Artwork Data

Title

Jacob en de engel

Artist

Carel Kneulman

Year

1957/58

Material

Brons

Dimensions

h. 155 cm

Artwork Location

Address

Stadhouderslaan, Den Haag

City district

Scheveningen

GPS data

52.089436542845, 4.2815283615158 View on map

Artwork Description

Text

The name Carel Kneulman will always be associated with 'The little darling' from 1959 in Amsterdam. Two years earlier, the Amsterdam sculptor had completed 'Jacob and the Angel', which was given a prominent place above the canopy entrance to The Hague's police station on Alexanderplein. The size of the scale model in the garden of Kunstmuseum Den Haag is one third of this monumental version. Together with the monument 'Wind and Water' (Veere) and the Amsterdam Monument for Gerrit van der Veen and the artists' resistance, it belongs to Kneulman's best-known sculptures in public space.

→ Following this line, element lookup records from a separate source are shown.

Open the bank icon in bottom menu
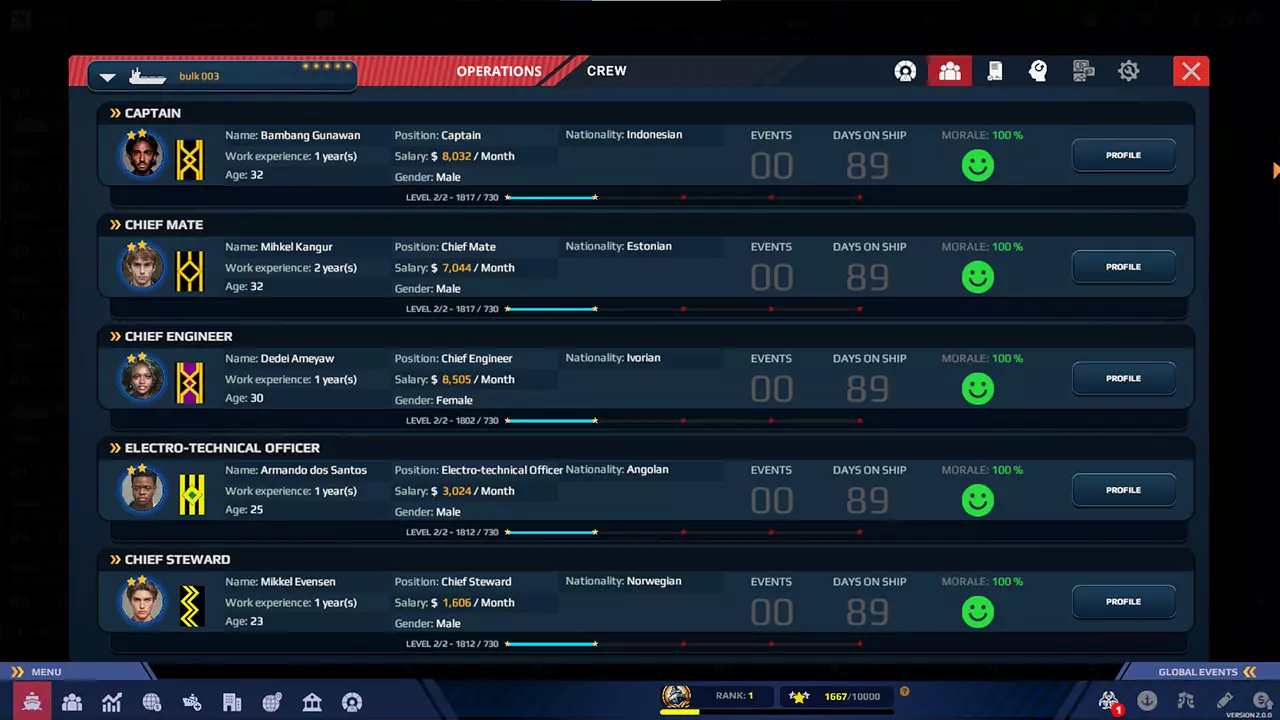This screenshot has width=1280, height=720. click(312, 702)
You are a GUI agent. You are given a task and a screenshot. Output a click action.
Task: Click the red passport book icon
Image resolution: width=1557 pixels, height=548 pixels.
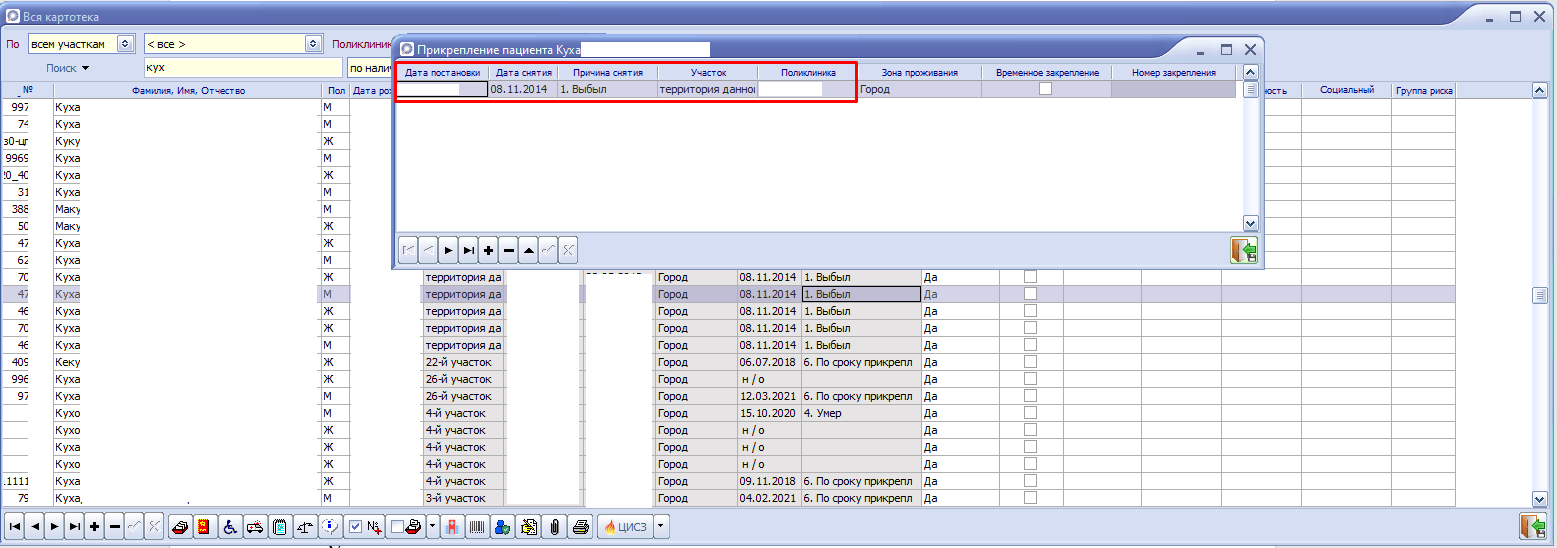[203, 526]
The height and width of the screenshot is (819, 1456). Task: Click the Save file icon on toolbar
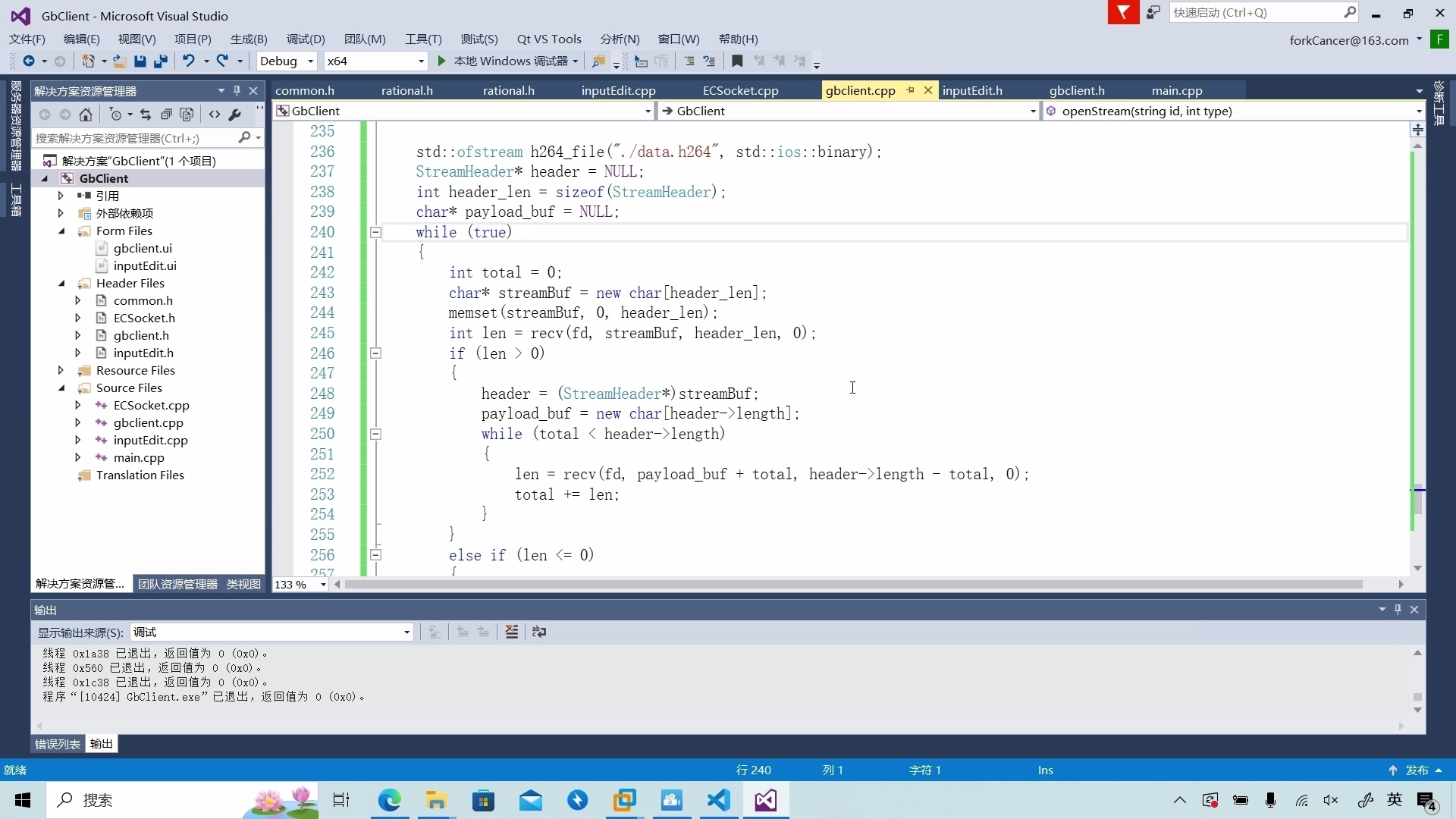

The socially-minded sculptor was a man of the people with a great interest in the acting man and a strong need for action and decisiveness. That explains his fascination for sculptures with main characters who need, strengthen and balance each other. This also applies to Jacob and the angel. Although they are engaged in a fierce battle, they cannot do without each other.

Kneulman depicts both figures in an abstracted tangle of limbs. The small heads are not further elaborated. The sculpture, which is inspired by the cubist work of French sculptor Henri Laurens (1885-1954), is all about struggle and movement: the struggle between good and evil, order and chaos. The dynamism is bursting forth, but is kept in check by well-considered composition and abstraction. Angular forms are combined with voluptuous curves. Kneulman connects figuration and abstraction.

Kneulman started his career as a poet, manifested himself as a singer, had an office job for some time and eventually, after studying with Jan Bronner at the Rijksakademie in Amsterdam, became a sculptor. During the last years of his life in Darp in Drenthe, Kneulman (who was almost blind by then) returned to poetry. His unconditional love for the militant man continued to resound in it.